By examining the forward and backward propagation mechanisms of residual networks, it has been concluded that if a residual block meets the two aforementioned conditions, then information can be efficiently transmitted between the shallow and deep layers, thus making these two conditions sufficient for achieving successful deep model in residual networks.

From the perspective of necessity, it is assumed that:

h (x_{l}) = λ_{l} x_{l}

(8)

where λ is the coefficient of identity map in the residual network

At this time, the residual block can be expressed as:

x_{l + 1} = λ_{l} x_{l} + F (x_{l}, W_{l})

(9)

For deeper L layer, the general expression of residual block can be obtained by substituting Formula (8) into Formula (6):

x_{L} = (\prod_{i = l}^{L - 1} λ_{i}) x_{l} + \sum_{i = l}^{L - 1} F (x_{i}, W_{i})

(10)

In order to simplify the problem, this study only considers the left half of the Formula (10):

x_{L} = (\prod_{i = l}^{L - 1} λ_{i}) x_{l}

, the loss function ε calculates the partial differential of x₁ to obtain:

\frac{\partial ε}{\partial x_{l}} = \frac{\partial ε}{\partial x_{L}} ((\prod_{i = l}^{L - 1} λ_{i}) + \frac{\partial}{\partial x_{l}} \overset{\land}{F} (x_{i}, W_{i}))

(11)

The aforementioned formula presents two important attributes.

Specifically, when λ > 1, the gradient is likely to experience an explosion, while when λ < 1, the gradient is prone to instantaneously change to 0.

The latter situation can significantly hinder the reverse transfer of data in the residual networks, thus adversely affecting the training process. To mitigate the impact of λ on the model, it is recommended to set its value to 1.

The fundamental idea underlying the construction of residual networks is to establish the residual between the input and output, which enables the networks to effectively integrate information. The residual block depicted in Figure 3a encompasses several typical convolutions and direct skip connections that link input to output. This strategy of incorporating skip connections into the model constitutes a structure-based normalization technique.

In addition to the representation of the residual block described by Formulas (4) and (9), an alternative expression is also possible:

x_{l + 1} = σ (f (x_{l}, W_{l}) + x_{l})

(12)

In the residual networks, the residual block can be expressed as follows: given an input x_l, f(●) represents the joint operation of several convolution layers in Figure 3, where W_l represents all the parameters contained in f(●), and σ(●)represents a nonlinear operation. The activation function used in residual networks is ReLU, which sets every element less than 0 in the input to 0. Since σ(●) is a nonlinear function, f(x_l, W_l) + x_l is not always greater than 0. Therefore, the following inequality can be derived:

σ (f (x_{l}, W_{l}) + x_{l}) \neq σ (f (x_{l}, W_{l})) + σ (x_{l})

(13)

The above formula indicates that the nonlinearity introduced by the residual block is responsible for the inadequate learning of the difference between its input x_l and output x_l₊₁ – x_l. Similarly, a residual network composed of multiple residual blocks may encounter difficulties in effectively learning the difference between the input x₀ and the output x_L of the entire network.

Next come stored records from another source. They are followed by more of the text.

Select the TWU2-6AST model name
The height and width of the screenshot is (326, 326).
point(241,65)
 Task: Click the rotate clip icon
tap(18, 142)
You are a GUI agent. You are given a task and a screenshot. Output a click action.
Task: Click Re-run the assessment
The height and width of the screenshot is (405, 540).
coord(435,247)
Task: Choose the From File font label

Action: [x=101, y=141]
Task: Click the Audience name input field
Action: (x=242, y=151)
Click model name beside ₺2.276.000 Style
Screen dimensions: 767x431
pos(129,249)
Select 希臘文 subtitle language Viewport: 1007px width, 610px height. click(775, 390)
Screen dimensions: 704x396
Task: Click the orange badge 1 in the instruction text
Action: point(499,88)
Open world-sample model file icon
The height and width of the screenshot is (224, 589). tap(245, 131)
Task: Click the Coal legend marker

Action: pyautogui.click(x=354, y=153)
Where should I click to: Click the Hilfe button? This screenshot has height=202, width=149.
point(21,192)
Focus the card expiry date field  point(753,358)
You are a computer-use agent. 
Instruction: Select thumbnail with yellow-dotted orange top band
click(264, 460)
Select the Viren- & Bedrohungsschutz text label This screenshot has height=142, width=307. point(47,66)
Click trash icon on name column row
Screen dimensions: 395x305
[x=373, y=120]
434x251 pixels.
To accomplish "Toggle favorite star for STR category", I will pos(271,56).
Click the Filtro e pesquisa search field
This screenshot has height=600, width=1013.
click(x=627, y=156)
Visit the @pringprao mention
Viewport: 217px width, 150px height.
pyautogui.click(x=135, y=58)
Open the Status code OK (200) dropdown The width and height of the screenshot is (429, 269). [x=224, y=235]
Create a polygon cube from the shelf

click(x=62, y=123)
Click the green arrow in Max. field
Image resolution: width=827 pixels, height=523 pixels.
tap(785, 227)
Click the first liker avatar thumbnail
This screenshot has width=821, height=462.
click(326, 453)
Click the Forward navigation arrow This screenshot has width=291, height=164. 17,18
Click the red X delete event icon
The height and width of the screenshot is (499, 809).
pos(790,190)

This study investigates the impact of the nonlinear transformation in residual networks on the model’s performance, with a focus on normalization (BN) and activation function. To address this issue, the paper proposes residual blocks with different structures based on the blocks presented in this work and evaluates their performance. Four residual network structures, shown in Figure 3, are utilized, and experiments are conducted to verify their performance differences. Specifically, Figure 3b places batch normalization after the addition operation, which speeds up model training and reduces the risk of gradient vanishing but may cause data distortion and negatively affect model accuracy. Figure 3c eliminates the ReLU layer behind the conventional residual block to avoid altering the identity transformation of the data. Finally, Figure 3d incorporates ReLU into the skip connection to mitigate the semantic information loss caused by the nonlinear transformation of the convolution layer to the image, thus enhancing model accuracy.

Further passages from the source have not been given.